I was there this time and I was antagonistic toward him on behalf of the opinionated adults who were not there.  He told me not to swing on a macrame plant holder. I swung for all I was worth. I hit a table and my great grandmother's prize vase fell to the floor and shattered.

Until then, I had never upset Alice. I upset my parents often and was used to getting screamed at and told how worthless and terrible I was. Alice did not do that. She accepted it. No chastising, just acceptance as we know Irish stories are full of loss and sorrow.

Tears filled her eyes, she sighed and said it was just a vase. Grubby could see the hurt, he could see that I was crying now too. It hurt me to hurt her. I would have done anything to take the moment back. He did not yell either.

The deplorable scoundrel, he quietly went for the broom. He got a newspaper and a magnifying glass. He got super glue. He got two chairs. He taught me the second most profound lesson I learned that day. Her reaction taught the first. My world changed, I changed because if their choices that day.

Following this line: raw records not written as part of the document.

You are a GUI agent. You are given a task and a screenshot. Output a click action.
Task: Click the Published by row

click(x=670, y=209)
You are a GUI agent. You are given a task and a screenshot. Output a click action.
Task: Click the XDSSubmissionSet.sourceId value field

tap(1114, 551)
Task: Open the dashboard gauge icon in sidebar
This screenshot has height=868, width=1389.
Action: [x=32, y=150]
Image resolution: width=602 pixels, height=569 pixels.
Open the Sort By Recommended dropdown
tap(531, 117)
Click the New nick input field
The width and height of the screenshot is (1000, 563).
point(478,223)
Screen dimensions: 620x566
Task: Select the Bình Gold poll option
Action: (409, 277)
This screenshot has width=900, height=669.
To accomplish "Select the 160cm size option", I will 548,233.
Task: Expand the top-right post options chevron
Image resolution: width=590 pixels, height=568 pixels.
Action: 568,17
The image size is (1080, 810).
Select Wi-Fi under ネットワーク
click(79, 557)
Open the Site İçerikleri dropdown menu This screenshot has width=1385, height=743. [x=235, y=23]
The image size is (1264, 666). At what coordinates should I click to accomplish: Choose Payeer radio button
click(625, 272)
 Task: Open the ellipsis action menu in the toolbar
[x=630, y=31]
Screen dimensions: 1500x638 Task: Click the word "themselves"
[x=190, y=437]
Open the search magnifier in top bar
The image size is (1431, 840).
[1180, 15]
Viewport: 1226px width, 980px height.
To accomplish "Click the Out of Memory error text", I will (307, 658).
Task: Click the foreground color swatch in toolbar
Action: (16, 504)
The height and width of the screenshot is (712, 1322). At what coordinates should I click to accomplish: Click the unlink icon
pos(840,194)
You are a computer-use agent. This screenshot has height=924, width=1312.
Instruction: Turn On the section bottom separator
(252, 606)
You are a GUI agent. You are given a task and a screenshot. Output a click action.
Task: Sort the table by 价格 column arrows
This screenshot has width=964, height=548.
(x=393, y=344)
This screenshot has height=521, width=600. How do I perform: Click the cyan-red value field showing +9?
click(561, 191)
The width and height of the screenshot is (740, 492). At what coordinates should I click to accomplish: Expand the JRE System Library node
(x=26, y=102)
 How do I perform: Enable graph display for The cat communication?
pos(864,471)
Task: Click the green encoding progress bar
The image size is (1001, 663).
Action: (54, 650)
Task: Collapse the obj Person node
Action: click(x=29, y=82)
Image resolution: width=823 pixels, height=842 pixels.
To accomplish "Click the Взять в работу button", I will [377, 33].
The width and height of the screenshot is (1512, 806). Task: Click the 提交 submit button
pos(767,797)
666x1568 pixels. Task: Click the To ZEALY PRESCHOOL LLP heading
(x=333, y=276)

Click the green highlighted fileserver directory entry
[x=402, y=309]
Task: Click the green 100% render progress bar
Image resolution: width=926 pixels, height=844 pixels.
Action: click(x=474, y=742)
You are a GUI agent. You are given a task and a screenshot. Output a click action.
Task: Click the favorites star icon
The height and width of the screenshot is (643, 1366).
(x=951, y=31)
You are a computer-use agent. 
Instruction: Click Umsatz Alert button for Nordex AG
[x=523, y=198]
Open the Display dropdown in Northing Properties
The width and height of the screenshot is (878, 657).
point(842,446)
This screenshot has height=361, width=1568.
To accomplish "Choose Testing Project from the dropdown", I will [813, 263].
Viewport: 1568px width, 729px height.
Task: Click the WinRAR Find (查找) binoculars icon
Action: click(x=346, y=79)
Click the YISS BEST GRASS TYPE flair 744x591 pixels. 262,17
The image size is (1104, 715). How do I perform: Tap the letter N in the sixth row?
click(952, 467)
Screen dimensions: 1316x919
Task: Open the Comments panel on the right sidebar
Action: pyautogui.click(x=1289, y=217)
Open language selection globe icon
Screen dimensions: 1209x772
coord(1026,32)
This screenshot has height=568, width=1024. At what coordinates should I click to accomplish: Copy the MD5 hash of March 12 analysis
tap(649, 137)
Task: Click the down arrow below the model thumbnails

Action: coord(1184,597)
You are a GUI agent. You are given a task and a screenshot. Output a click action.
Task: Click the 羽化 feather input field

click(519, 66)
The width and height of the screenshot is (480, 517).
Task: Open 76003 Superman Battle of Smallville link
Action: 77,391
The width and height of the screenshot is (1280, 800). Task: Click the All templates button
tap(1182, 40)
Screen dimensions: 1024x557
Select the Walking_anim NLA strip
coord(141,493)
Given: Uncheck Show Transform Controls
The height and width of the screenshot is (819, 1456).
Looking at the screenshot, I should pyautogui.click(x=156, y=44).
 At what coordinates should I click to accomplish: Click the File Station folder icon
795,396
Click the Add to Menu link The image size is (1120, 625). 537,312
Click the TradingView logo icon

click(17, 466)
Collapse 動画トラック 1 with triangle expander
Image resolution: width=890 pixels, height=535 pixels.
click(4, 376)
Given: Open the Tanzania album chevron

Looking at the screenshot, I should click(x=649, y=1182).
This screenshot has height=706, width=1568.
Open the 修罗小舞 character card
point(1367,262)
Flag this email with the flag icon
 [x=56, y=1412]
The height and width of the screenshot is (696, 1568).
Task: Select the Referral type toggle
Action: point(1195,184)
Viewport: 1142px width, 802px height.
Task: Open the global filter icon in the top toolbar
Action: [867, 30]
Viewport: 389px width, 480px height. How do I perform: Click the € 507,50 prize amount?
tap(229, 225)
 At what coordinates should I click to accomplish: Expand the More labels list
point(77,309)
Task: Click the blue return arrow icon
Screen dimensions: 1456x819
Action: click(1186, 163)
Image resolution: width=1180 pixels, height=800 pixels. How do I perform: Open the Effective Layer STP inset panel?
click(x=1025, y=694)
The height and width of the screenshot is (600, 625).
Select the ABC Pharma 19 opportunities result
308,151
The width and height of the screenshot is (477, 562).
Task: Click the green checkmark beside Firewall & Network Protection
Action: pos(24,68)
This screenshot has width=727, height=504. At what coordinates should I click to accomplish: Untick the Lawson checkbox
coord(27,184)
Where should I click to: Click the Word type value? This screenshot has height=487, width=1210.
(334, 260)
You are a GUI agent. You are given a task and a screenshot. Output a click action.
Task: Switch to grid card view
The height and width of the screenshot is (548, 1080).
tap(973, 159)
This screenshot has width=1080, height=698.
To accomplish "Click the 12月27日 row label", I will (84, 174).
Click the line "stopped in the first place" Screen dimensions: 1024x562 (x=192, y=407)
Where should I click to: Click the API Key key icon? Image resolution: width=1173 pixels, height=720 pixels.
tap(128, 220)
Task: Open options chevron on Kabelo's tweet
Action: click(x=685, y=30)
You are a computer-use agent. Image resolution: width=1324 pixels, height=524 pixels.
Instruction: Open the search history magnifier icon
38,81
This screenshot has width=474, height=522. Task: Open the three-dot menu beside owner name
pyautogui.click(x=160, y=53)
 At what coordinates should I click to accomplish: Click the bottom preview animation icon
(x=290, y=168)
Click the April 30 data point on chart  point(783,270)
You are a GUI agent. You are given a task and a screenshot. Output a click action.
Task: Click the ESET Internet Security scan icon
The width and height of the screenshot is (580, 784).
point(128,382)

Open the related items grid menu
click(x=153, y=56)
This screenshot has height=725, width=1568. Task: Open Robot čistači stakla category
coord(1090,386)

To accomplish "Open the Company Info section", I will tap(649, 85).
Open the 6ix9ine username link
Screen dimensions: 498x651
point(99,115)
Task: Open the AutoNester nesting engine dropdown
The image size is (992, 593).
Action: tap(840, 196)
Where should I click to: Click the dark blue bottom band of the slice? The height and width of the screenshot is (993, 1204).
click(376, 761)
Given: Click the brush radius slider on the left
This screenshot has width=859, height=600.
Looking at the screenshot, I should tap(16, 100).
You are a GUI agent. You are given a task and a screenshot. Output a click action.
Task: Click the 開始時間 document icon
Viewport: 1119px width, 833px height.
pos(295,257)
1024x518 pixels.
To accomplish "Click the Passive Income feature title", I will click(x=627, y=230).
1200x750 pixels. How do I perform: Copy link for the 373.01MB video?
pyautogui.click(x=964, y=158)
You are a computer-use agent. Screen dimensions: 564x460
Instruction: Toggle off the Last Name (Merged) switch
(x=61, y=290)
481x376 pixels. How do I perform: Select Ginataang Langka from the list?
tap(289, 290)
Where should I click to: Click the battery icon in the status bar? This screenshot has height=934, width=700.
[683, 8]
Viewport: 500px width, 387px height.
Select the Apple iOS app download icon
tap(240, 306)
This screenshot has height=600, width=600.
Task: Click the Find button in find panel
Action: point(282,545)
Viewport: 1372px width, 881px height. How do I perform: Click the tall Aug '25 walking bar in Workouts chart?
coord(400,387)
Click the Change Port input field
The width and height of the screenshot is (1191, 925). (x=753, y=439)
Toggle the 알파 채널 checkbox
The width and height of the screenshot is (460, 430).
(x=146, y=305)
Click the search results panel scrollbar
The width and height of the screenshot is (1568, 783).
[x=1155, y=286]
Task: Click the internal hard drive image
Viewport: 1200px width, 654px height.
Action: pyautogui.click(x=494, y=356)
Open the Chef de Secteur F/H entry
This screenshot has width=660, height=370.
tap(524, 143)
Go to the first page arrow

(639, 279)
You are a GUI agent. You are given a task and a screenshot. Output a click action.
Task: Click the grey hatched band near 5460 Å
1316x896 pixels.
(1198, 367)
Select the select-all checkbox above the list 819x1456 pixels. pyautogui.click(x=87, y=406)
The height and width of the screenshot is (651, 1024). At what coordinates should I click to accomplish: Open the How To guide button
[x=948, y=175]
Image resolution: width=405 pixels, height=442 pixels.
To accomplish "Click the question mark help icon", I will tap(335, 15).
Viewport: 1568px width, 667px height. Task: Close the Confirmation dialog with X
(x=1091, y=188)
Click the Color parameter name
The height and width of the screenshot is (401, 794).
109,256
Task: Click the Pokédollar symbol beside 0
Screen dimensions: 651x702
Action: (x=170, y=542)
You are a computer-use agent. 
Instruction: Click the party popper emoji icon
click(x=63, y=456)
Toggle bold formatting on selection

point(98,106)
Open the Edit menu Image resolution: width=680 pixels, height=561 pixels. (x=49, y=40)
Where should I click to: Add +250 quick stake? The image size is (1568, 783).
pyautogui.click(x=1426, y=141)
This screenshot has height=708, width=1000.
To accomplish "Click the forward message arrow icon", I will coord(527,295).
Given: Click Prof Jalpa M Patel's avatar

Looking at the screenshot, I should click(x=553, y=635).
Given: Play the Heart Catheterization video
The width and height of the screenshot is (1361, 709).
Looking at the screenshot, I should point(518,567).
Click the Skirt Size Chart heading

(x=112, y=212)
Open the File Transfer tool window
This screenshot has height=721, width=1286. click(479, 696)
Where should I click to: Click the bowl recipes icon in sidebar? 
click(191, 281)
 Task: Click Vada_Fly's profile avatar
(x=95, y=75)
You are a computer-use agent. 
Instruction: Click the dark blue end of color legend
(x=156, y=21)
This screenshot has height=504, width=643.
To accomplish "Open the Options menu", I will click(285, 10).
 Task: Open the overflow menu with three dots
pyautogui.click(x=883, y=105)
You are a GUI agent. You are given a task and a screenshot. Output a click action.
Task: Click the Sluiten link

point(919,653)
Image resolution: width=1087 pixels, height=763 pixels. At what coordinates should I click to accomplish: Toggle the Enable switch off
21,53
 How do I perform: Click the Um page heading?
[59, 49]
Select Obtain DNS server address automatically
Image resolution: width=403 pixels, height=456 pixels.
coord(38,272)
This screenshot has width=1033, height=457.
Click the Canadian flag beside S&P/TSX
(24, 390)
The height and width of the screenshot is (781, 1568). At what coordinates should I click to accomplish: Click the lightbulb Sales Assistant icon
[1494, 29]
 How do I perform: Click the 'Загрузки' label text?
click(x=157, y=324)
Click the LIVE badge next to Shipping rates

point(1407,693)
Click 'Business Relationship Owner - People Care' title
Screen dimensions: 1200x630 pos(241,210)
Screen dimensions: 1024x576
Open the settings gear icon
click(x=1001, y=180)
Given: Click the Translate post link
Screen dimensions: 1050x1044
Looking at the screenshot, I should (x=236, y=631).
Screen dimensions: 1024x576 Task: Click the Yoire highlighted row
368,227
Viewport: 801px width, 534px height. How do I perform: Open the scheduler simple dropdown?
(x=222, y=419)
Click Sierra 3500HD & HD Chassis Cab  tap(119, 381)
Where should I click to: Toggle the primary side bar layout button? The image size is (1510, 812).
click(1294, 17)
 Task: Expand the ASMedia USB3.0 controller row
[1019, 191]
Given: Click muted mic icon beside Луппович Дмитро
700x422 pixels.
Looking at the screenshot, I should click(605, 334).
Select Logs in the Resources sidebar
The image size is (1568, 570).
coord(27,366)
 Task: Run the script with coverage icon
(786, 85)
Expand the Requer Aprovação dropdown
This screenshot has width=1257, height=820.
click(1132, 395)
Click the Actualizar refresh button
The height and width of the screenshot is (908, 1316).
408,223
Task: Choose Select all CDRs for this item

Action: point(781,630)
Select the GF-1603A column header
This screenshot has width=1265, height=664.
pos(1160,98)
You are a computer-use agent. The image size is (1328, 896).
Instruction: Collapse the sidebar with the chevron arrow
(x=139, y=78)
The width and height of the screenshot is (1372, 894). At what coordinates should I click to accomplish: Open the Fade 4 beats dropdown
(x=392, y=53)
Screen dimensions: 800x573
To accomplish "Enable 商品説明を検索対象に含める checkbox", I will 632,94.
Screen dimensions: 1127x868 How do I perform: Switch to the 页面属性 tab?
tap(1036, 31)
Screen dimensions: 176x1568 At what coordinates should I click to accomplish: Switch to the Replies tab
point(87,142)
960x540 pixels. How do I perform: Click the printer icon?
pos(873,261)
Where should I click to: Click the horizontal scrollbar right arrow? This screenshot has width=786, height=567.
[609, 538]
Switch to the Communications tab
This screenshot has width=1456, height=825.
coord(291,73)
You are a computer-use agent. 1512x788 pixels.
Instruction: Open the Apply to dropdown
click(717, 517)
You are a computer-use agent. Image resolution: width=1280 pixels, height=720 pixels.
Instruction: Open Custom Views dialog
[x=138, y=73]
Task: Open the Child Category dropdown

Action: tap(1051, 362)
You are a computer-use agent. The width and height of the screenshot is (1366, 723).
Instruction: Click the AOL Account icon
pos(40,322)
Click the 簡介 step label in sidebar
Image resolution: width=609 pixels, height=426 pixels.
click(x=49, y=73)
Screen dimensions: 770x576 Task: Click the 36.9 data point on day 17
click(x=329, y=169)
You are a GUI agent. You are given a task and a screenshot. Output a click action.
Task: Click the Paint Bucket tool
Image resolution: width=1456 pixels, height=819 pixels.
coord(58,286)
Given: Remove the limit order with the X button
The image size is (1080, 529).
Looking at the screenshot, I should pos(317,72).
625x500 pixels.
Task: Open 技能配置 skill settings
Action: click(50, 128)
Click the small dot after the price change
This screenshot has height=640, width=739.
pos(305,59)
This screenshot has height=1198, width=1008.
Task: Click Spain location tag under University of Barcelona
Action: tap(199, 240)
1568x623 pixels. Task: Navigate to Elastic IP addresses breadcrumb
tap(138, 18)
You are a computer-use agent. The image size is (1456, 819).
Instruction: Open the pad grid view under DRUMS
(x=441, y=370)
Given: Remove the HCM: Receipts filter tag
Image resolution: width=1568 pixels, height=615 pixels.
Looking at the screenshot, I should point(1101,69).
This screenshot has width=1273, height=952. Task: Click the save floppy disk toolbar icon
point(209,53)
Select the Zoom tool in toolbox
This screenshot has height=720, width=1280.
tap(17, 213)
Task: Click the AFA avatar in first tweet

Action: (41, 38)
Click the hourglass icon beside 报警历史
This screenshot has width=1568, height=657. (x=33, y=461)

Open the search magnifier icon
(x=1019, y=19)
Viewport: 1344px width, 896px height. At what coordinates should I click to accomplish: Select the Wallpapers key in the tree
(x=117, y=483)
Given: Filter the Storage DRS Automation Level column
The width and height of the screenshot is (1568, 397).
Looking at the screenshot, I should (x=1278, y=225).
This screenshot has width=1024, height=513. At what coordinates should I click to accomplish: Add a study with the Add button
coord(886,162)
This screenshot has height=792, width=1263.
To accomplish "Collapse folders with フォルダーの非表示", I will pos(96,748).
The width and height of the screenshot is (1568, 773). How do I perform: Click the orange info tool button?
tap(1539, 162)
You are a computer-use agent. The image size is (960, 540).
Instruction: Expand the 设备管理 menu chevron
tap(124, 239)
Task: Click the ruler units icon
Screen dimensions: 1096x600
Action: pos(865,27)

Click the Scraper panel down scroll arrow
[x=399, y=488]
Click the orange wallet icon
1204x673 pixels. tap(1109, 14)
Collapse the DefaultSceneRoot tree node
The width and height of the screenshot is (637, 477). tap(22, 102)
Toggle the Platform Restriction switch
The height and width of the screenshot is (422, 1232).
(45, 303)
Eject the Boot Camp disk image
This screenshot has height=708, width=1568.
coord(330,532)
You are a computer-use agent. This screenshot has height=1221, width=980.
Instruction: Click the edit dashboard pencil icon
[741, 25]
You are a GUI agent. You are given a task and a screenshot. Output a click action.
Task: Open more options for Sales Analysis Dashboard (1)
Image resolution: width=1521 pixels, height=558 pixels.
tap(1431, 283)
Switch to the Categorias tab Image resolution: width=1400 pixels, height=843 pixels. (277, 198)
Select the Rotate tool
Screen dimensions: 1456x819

It's not the accidents that count, it's what we do to make things right.

He spent hours with me piecing the vase together carefully, as if we were paleontologists putting prize relics together for a museum. She stood in the door with a beautiful smile. Tears of a different sort in her eyes. I knew why she loved him so much. I loved him too.

That was the one memory I really had to share with him. When my grandmother relayed the story, his siblings and friends grew reflective. Few of them had known him like that. Few had gone beyond their loathing to see the guy inside the Irish caricature he was. It was his one good story. The family remembers now. The memory shares forward in story.

My great great grandfather on my father's side was Cherokee. He lost his land in the land drives twice. He skipped the trail of tears. He rode north to New York state. He met an Irish immigrant girl, Alice Padden. They married in great scandal. They had two kids. His name is different on each census, always Hunter being his last name. He left to apply for the Dawes act. He was denied because he left Oklahoma. He was not heard from again. He cautioned my great great grandmother to raise the children as caucasians.

He insisted they be protected from the color of their skin and the negative connotations of being Cherokee. My grandmother chastised my grandfather when he even mentioned his ethnicities. Prejudice is still out there, ironically it's often held by those who want you to know their a little bit of something or other on so and so's side.
I wish I could find Hunter's grave to put a flower there, to let his spirit know one of his descendants wanders as he did but without the anger. Maybe he knows though.

He was like a coyote, he came fathered two kids with a pretty lady and vanished with a name made up of letters-much like those I use at work?  Who was he? Who am I today? What name should I sign? The joke is on us both.

Isn't it enough to be you? Do you need an impressive lineage to feel important?

Can't you be impressive as yourself?

I don't need to buy overpriced tourist gook that has stylized stereotypical designs. I wince at New age hubris and posers claiming to be Native whiter than I am talking with Brooklyn accents. I wince just as much seeing kids run around with their pants hanging down below their butts "prison style" trying to look tough like black or Hispanic gangsters. Somehow it radiates "weak" "pathetic" and "moron" rather than dangerous, strong, or badass.

It's the old saying I'm starting now, if you have to stand in the shadow of a mountain to point out how impressive your shadow is, remember it is not your shadow your claiming- the shadow is still that of the mountain and to those around you, you look like a fool. Make your shadow tall by being who you are. Be proud of your strengths, your flaws, be aware where you came from.

My heritage was written on air, woven of words and hearts. My ancestors were people who were not perfect. They lived, they died. They live in the stories still shared. None of them were famous, they didn't need to be. They lived their lives, they made their mistakes and celebrated their successes. Many of those moments are forgotten, as most of us will be in a hundred years.

It is alright to be Caucasian and proud of your heritage. The Scottish know that, so why not take a note from them?